Dunia anak-anak adalah dunia bermain. Mereka membutuhkan banyak interaksi dengan teman maupun lingkungan. Itulah mengapa pembelajaran pada pendidikan dasar menggunakan pembelajaran tematik terpadu, yakni pemaduan mata pelajaran berdasarkan tema-tema tertentu yang kontekstual dengan dunia anak
Ironi Pendidikan
Kehidupan new normal sudah memasuki fase III. Artinya, kegiatan yang melibatkan massa mulai diperbolehkan, seperti kegiatan kebudayaan, pariwisata, olahraga outdoor dan kegiatan massa lainnya dengan tetap memerhatikan protokol kesehatan.
Pada fase ini sekolah seharusnya juga dibuka. Namun ternyata pembelajaran di rumah masih diperpanjang sampai batas waktu belum ditentukan. Tentunya hal ini menjadi semacam ironi. Kawasan wisata dibuka, belajar belum sepenuhnya ‘merdeka’. Boleh berolahraga di ruang terbuka, anak belajar masih terasa ‘di penjara’. Hajatan diperbolehkan, bersekolah masih dalam angan-angan.
Sejatinya, pembelajaran online merampas dunia belajar dan bermain anak-anak. Dunia maya bukanlah taman yang baik bagi seusia mereka. Tak ayal banyak yang bosan dan ingin segera masuk sekolah. Bermain dan bertegur sapa.

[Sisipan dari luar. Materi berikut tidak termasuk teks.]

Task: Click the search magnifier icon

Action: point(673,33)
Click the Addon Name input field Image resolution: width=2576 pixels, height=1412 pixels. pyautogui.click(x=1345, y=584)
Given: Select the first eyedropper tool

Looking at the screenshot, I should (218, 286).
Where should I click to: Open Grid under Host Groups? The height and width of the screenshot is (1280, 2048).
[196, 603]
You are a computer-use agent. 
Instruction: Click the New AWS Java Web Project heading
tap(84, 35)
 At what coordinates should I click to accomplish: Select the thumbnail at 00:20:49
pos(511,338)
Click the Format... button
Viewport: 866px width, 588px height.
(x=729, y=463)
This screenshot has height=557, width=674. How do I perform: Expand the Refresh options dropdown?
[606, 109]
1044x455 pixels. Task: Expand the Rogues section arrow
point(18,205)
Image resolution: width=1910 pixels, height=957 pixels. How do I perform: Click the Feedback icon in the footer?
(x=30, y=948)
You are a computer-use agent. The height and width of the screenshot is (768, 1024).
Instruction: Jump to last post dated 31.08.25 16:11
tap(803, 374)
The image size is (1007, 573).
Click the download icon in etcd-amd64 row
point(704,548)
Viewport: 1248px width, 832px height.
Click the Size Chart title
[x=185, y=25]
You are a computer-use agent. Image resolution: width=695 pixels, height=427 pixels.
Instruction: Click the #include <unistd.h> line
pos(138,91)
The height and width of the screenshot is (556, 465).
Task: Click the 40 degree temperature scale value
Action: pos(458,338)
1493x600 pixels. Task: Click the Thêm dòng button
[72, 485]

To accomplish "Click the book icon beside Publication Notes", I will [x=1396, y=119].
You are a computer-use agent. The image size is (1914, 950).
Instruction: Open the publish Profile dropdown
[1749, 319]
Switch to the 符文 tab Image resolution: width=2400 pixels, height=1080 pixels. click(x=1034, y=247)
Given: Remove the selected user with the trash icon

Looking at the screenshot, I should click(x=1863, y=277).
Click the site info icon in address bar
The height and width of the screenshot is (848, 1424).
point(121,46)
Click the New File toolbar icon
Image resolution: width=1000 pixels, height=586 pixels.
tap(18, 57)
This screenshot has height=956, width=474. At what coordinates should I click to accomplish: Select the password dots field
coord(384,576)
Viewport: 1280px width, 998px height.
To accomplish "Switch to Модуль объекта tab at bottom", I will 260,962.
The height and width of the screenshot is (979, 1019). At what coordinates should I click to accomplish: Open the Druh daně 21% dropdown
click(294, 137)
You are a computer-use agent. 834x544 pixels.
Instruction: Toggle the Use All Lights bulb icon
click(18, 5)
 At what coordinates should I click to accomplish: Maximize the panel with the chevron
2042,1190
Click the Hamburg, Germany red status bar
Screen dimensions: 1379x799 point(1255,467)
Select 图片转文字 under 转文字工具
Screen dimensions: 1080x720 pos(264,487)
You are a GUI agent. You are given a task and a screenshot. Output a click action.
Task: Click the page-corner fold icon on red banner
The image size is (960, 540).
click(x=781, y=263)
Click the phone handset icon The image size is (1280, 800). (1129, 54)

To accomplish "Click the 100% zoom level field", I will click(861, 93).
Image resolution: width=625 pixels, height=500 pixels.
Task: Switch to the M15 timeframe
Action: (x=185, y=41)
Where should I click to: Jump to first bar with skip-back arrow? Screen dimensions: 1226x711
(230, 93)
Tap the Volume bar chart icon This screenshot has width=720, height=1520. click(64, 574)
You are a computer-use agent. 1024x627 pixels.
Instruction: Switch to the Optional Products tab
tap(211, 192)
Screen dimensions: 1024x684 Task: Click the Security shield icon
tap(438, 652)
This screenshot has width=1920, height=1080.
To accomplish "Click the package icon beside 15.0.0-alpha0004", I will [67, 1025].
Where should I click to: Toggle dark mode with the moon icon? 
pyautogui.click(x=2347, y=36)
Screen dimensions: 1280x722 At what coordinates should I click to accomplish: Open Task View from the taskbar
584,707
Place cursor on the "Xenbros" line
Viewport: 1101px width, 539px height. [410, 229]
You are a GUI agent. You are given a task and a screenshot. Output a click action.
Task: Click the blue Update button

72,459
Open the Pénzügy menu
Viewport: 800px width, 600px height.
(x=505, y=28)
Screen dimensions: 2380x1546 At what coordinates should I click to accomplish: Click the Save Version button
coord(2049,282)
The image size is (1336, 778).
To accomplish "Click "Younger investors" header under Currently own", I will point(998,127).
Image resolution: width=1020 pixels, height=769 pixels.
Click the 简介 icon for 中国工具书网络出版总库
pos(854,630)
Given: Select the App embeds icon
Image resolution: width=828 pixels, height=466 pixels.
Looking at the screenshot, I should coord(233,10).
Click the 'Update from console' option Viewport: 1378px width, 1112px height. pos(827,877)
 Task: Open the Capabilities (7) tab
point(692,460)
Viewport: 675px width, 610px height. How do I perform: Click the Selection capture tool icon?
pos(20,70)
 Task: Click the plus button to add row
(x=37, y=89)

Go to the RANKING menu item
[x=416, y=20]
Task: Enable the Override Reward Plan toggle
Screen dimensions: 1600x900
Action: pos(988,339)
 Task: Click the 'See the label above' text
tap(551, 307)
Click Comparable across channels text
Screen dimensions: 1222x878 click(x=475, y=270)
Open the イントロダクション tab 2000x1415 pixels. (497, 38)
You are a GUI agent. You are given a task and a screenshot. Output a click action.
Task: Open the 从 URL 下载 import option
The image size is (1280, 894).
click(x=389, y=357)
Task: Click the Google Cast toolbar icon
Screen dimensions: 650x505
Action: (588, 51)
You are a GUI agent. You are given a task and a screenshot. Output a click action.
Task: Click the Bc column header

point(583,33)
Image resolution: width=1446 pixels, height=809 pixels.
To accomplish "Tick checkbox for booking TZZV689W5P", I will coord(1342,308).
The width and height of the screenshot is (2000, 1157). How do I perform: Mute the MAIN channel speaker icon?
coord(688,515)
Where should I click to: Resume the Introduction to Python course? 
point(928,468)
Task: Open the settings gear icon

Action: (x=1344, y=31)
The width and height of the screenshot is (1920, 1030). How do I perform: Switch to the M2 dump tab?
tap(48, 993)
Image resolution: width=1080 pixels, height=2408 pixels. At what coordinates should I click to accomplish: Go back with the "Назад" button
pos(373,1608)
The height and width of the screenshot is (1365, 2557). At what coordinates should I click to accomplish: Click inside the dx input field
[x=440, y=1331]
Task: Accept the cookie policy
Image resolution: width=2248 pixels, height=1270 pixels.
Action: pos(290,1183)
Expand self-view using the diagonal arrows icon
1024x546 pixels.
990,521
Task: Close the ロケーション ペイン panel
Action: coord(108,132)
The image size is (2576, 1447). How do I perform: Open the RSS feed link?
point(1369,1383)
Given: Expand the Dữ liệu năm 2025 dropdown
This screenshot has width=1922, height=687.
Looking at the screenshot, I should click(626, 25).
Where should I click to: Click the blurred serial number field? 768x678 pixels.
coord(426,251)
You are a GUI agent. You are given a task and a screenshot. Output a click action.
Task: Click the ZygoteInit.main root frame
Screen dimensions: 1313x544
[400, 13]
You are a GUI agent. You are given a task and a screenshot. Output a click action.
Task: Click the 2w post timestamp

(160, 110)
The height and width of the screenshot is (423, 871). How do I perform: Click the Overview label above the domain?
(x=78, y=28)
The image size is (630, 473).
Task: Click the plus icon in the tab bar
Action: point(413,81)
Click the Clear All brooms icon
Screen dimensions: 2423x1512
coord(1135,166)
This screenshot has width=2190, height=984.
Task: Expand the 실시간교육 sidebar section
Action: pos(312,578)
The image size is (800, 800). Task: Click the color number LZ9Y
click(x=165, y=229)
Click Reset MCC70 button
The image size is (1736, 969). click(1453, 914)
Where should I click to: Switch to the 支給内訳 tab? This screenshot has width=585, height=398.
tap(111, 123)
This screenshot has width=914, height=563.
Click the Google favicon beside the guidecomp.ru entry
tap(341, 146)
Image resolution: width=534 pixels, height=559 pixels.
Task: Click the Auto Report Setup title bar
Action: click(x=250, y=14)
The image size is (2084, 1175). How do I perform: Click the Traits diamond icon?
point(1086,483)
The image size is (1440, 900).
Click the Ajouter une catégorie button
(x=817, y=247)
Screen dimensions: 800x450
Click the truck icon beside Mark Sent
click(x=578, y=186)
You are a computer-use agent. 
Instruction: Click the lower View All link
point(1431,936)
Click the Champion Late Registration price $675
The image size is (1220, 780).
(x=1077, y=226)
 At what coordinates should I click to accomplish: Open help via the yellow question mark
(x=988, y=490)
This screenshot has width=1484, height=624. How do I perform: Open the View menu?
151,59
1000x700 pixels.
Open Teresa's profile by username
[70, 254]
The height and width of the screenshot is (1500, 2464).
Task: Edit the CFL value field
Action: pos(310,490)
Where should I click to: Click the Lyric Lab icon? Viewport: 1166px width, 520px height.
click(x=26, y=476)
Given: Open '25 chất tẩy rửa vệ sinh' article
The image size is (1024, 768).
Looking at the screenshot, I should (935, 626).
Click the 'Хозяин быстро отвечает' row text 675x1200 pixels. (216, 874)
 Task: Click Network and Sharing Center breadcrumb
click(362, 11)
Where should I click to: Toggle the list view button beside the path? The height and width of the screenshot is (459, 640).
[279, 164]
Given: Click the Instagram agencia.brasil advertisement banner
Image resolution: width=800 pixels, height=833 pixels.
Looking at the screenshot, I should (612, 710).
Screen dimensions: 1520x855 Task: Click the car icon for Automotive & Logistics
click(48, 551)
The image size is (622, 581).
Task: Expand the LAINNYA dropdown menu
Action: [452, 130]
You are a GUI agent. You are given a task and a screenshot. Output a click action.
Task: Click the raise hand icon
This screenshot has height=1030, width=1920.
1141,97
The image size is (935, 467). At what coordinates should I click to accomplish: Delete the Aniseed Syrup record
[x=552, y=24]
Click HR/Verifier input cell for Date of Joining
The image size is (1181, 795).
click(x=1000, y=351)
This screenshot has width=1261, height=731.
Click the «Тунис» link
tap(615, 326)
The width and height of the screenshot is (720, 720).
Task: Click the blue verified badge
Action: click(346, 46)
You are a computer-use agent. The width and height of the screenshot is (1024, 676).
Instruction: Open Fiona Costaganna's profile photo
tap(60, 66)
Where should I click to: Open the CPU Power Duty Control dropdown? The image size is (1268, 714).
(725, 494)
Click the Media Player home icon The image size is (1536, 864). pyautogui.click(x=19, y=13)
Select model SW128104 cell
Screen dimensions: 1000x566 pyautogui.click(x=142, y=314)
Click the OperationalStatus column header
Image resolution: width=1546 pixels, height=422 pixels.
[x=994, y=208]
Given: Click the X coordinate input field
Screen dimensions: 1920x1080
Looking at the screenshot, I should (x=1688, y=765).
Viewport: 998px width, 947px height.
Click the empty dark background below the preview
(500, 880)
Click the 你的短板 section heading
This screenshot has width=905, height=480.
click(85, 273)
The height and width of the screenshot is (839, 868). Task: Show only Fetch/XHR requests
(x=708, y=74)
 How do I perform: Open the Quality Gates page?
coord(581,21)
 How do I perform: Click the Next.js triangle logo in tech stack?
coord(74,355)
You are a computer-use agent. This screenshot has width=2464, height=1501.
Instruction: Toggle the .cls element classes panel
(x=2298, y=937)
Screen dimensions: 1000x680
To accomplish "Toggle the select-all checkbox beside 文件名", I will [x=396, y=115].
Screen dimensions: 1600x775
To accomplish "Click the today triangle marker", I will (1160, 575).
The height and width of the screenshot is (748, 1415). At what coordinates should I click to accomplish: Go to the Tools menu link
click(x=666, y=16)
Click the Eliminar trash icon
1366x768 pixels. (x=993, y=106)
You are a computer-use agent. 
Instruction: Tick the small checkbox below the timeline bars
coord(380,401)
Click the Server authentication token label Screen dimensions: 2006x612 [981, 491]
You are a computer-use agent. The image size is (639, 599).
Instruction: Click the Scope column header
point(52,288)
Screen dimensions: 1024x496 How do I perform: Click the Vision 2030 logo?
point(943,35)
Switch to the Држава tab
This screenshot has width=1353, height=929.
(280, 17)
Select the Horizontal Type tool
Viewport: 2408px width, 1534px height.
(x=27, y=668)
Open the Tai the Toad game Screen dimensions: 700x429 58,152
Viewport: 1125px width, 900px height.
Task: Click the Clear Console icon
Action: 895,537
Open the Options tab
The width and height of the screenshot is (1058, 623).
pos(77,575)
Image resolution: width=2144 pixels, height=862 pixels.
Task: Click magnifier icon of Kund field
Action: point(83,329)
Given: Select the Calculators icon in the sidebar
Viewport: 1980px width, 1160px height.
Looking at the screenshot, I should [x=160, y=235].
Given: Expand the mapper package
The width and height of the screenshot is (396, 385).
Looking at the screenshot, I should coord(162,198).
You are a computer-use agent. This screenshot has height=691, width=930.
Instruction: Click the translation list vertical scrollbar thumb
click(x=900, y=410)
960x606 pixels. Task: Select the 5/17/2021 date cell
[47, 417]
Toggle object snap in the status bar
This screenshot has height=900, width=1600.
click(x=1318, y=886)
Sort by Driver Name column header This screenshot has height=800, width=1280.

Anak-anak tidak bisa belajar mandiri. Harus ada yang bisa mendampingi. Satu-satunya yang sangat memungkinkan menjadi patner belajar dari rumah adalah orangtua. Namun tidak semua orangtua bisa menjadi patner belajar yang baik. Malah potensi stres orangtua bisa lebih meningkat karena masih harus memikirkan ekonomi keluarga.
Lalu, kapan kegiatan pembelajaran tatap muka bisa dilaksanakan kembali? Wallahu ‘alam.
*) Penulis adalah mahasiswa jurusan PGMI Pascasarjana IAIN Jember.